One of the glories of Technicolor cinema, Powell and Pressburger’s Black Narcissus is a ravishment for the eyes. Only fitting, as the film is about excesses of desire and emotion, and the dangers of trying to repress them. The story is about a group of Anglican nuns who have come to found a convent deep in the Himalayas, and the relationship of one in particular, Sister Clodagh (Deborah Kerr), with the British Agent (David Farrar). The exotic locale has an almost mystical influence on the sisters, kindling both romantic and carnal releases that threaten their mission, their state of mind, and their way of life.


Friday, February 13, 2015 7:00 PM
(Vishal Bhardwaj, 2014, India, DCP, 160 min.)


In the latest film by Bollywood director Vishal Bhardwaj, a young man returns to Kashmir after his father's disappearance to confront the uncle who had a hand in his father's fate. Haider is an adaptation of Shakespeare’s Hamlet, displacing the action from Denmark to the city of Srinagar in the war-torn Kashmir of the mid-1990s. A critical success in India and abroad, the film caused a stir in India, angering government officials and Hindu nationalists who claimed it glorified terrorists and called for a boycott of the film. The Times of India called it “superb, witty, violent, tragic - magic.”

Please Note: Space is limited, arrive early.

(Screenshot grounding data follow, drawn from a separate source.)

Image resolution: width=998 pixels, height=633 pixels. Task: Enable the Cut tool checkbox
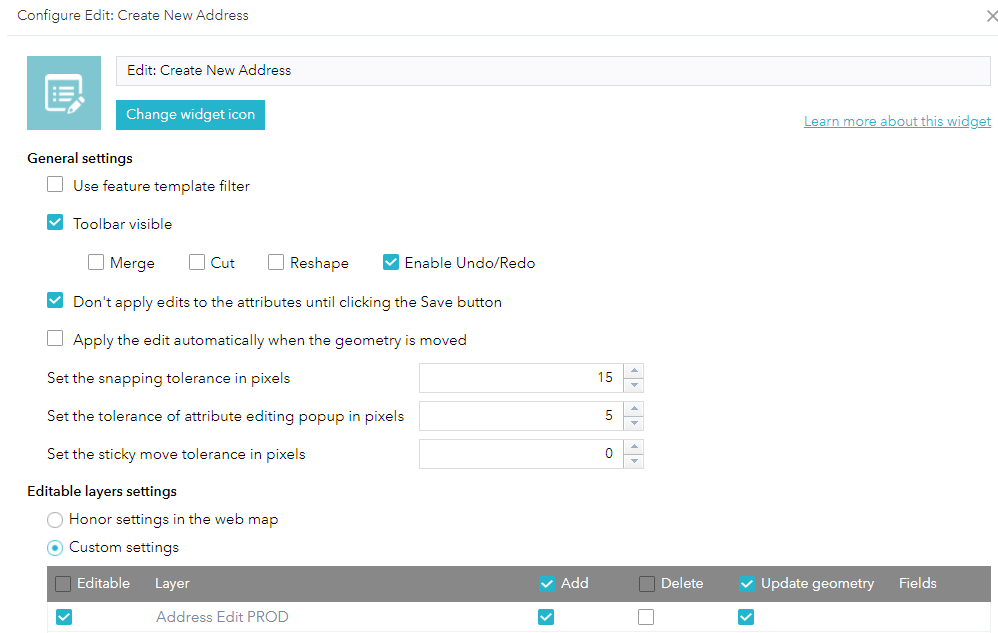[x=197, y=263]
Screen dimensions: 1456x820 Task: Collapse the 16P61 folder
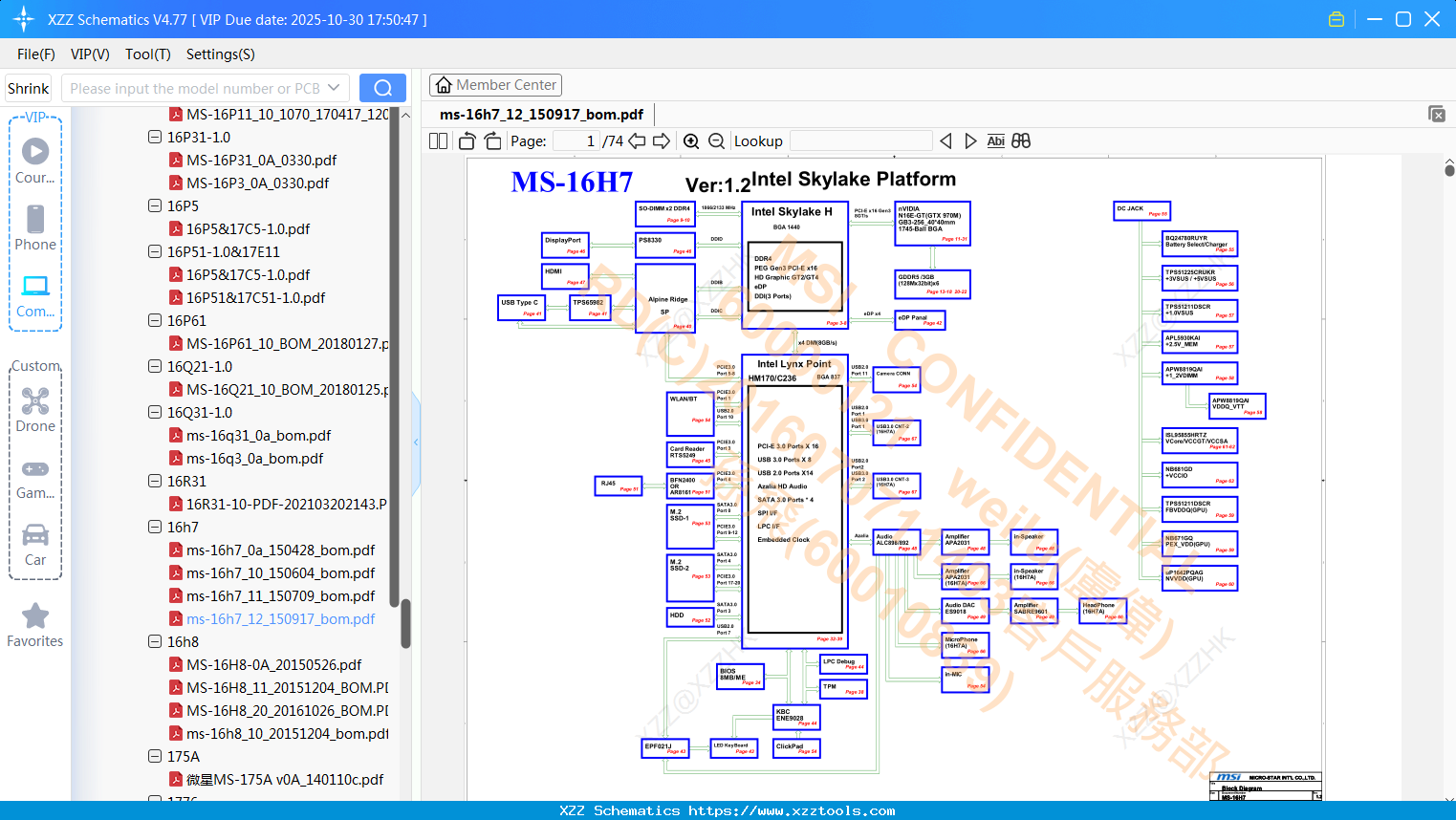(x=154, y=320)
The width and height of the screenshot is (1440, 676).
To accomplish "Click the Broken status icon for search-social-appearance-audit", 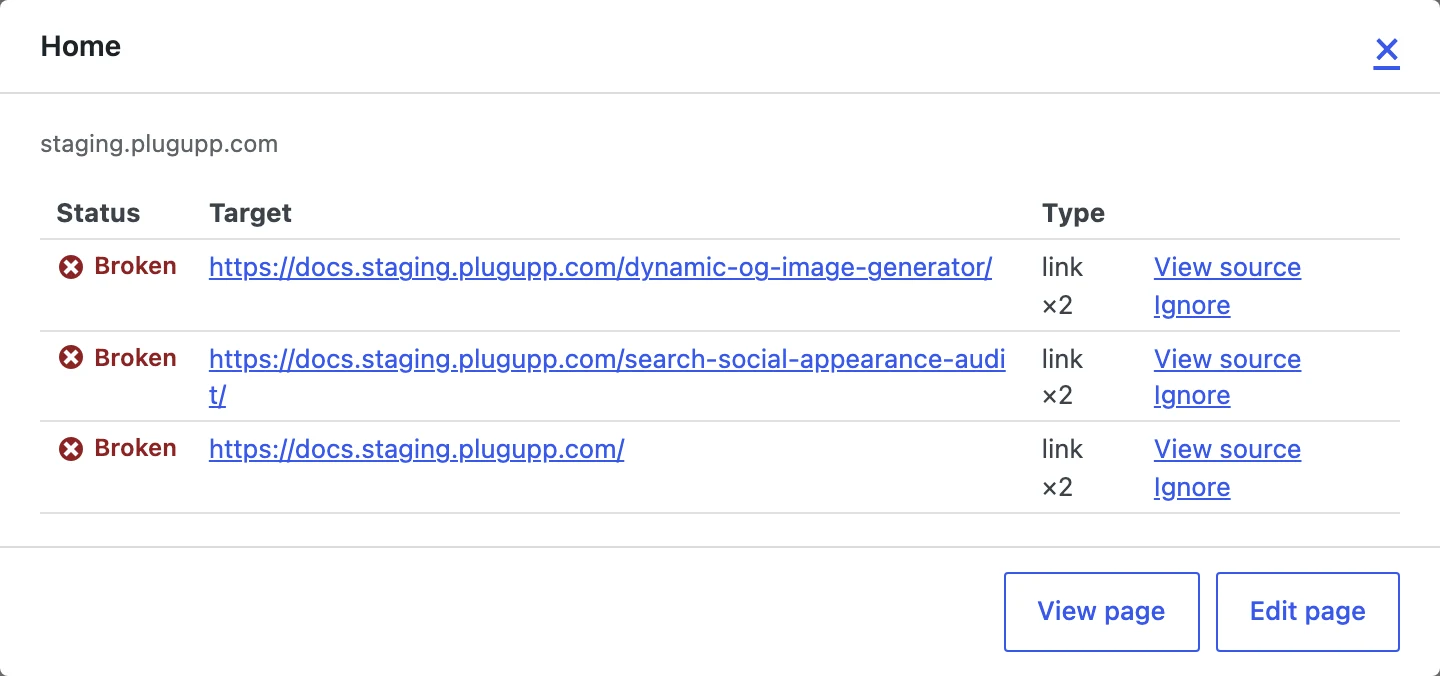I will click(71, 358).
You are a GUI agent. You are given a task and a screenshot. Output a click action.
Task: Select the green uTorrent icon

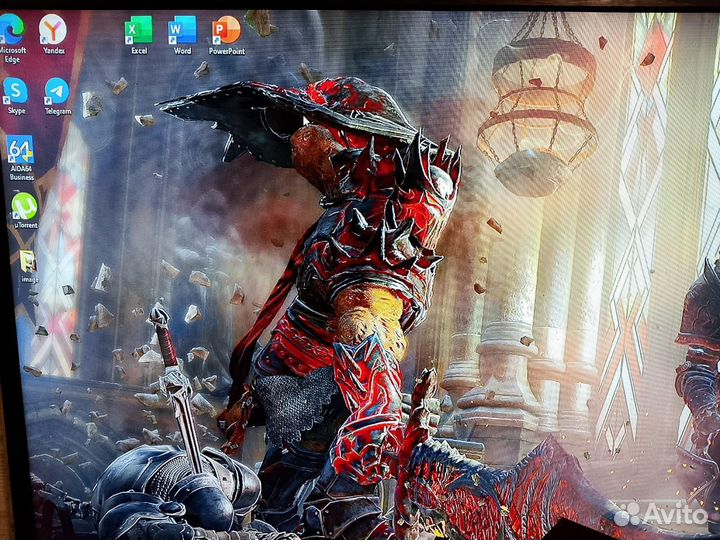point(23,206)
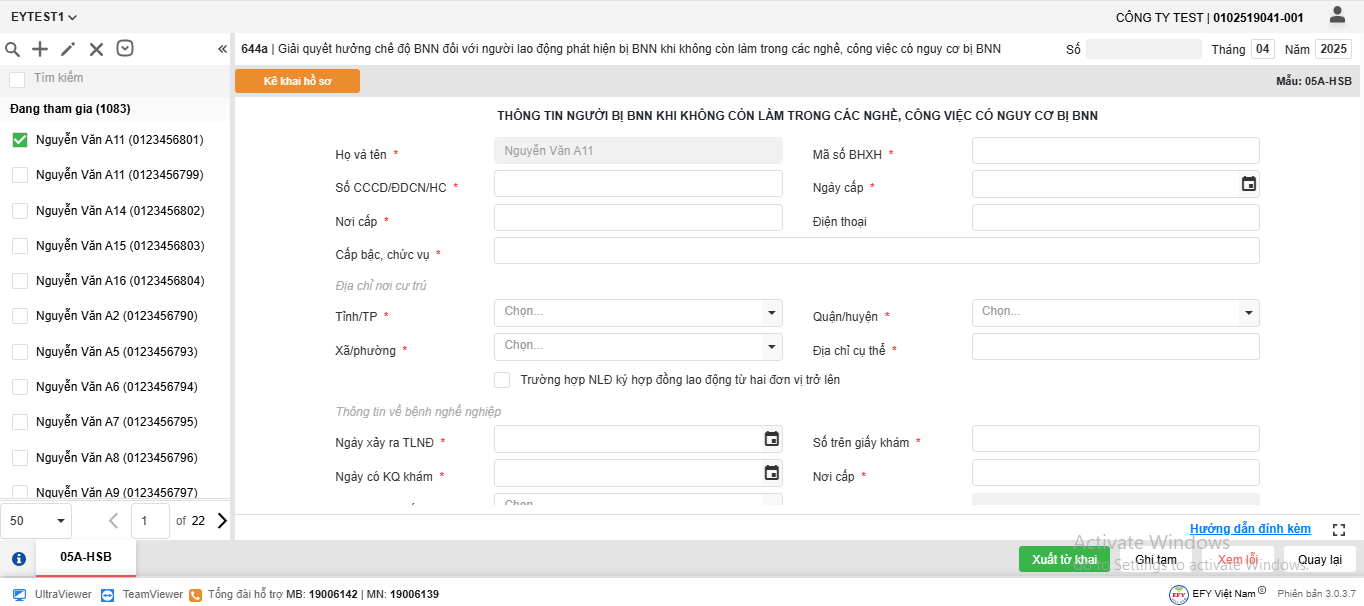Click the Xuất tờ khai button
The image size is (1364, 606).
[1064, 559]
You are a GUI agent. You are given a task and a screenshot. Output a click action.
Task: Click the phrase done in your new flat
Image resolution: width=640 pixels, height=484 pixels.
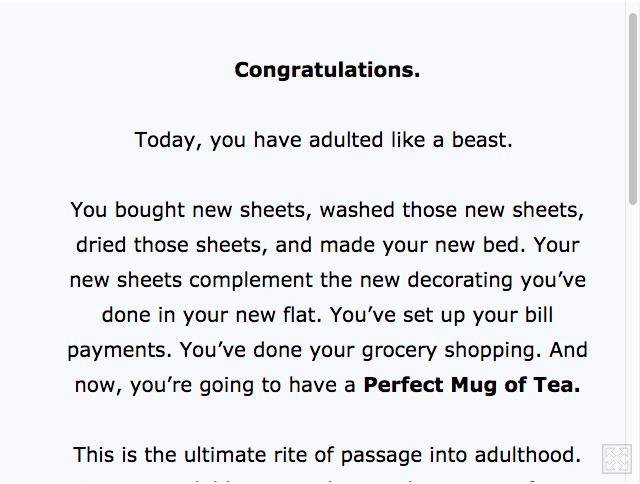(211, 315)
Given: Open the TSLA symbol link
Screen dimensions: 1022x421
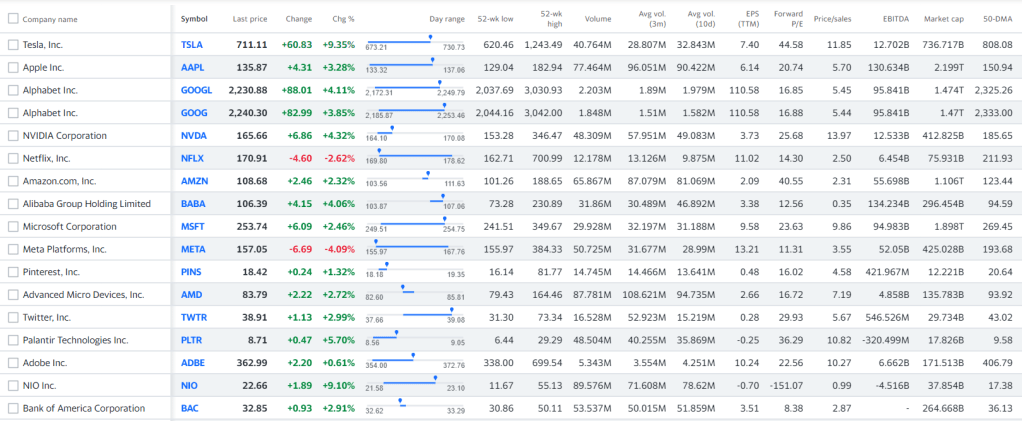Looking at the screenshot, I should tap(192, 45).
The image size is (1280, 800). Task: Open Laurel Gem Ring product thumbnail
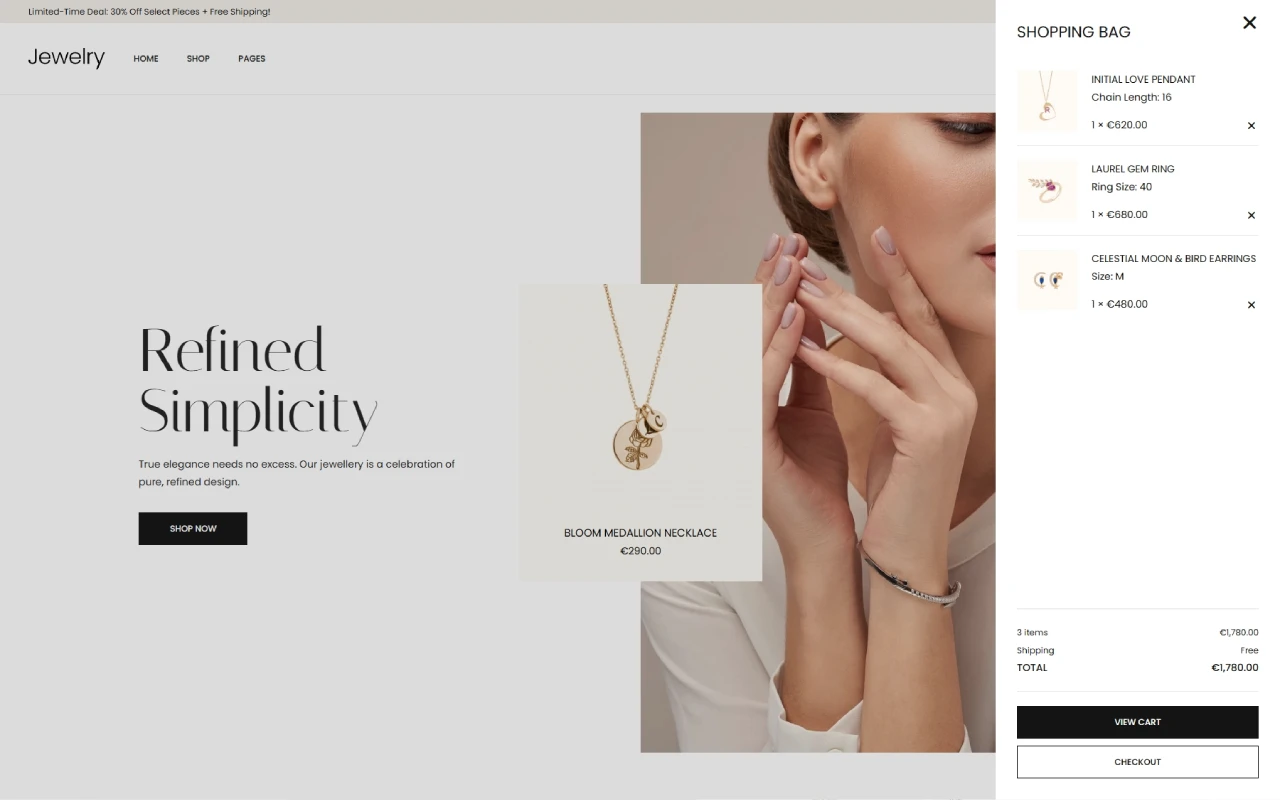(x=1047, y=190)
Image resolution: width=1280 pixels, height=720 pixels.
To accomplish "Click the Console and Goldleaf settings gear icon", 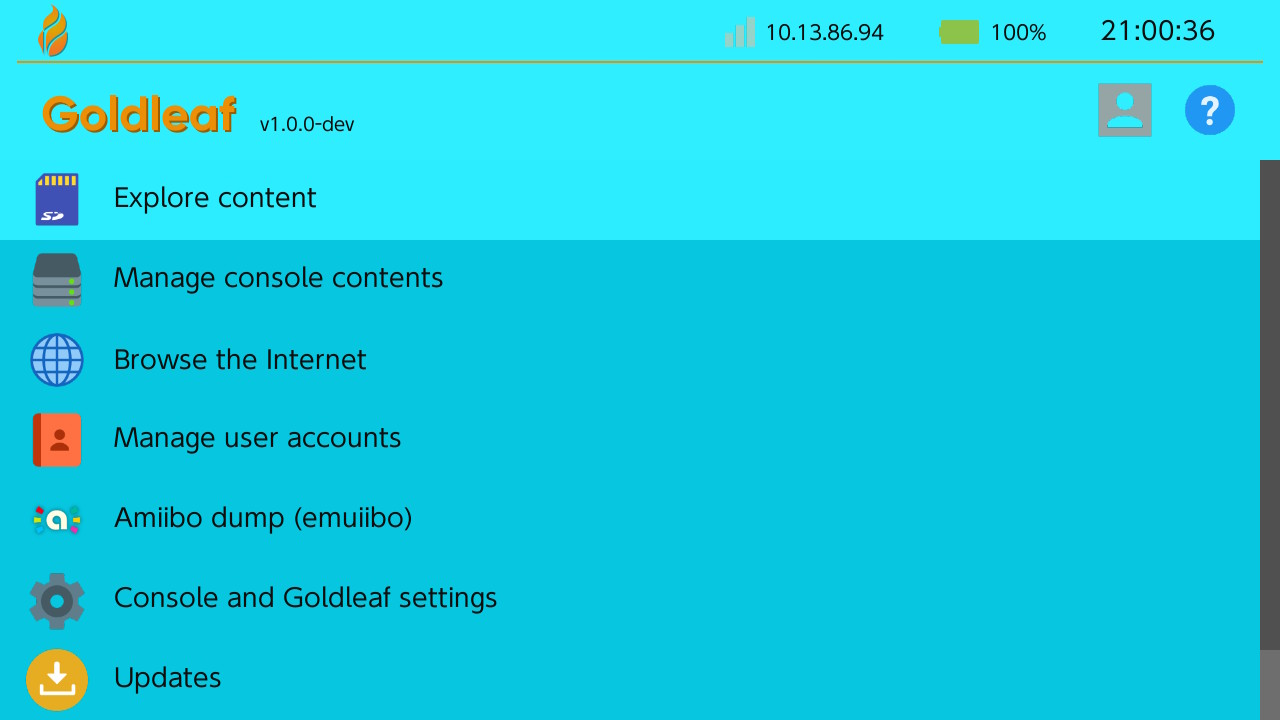I will tap(57, 600).
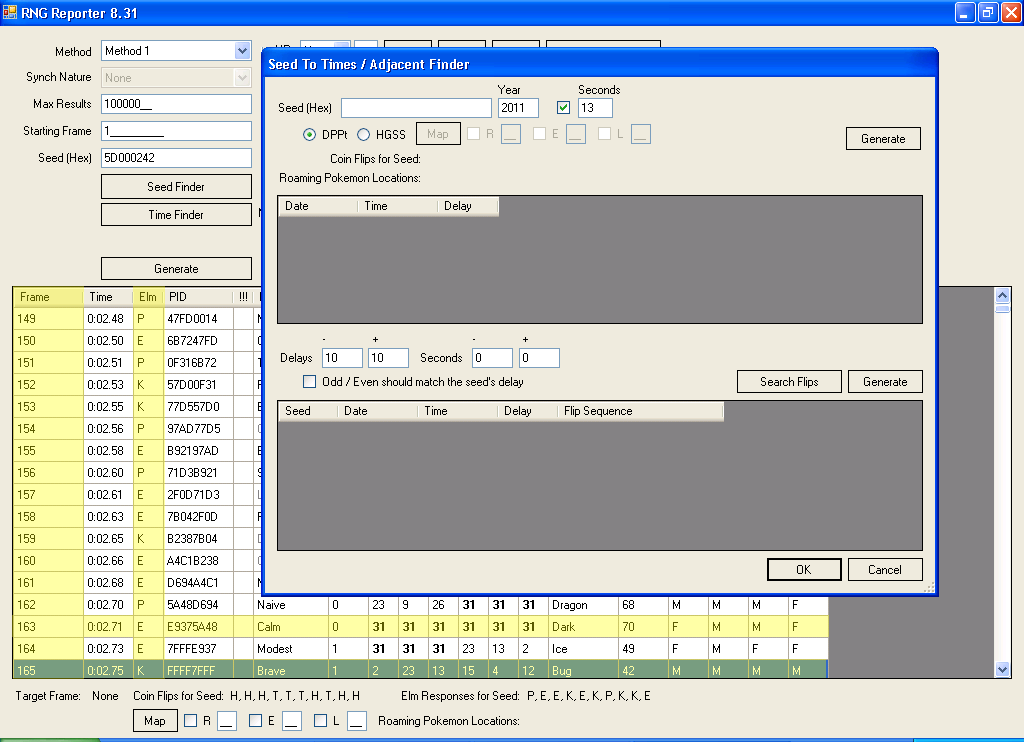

Seating will be first-come, first-served.

Valley of Saints

Thursday, February 19, 2015 7:00 PM
(Musa Syeed, 2012, US, DCP, 82 min.)

Widely considered to be the crown jewel of Kashmir, Dal Lake is a sprawling aquatic community where erupting political violence often distracts from the natural beauty. Gulzar, a young, working-class boatman, plans to skip town with his best friend Afzal in search of a better life, but a weeklong military curfew (and a beautiful ecologist, Asifa) delays their departure. With the end of the conflict looming, Gulzar has to choose between a new life and a new love. Shot during the military curfew of 2010, Valley of Saints weaves together documentary and fiction, ancient myths and contemporary issues, and the beauty and danger of Kashmir to tell a story of finding one’s path home in a changing world.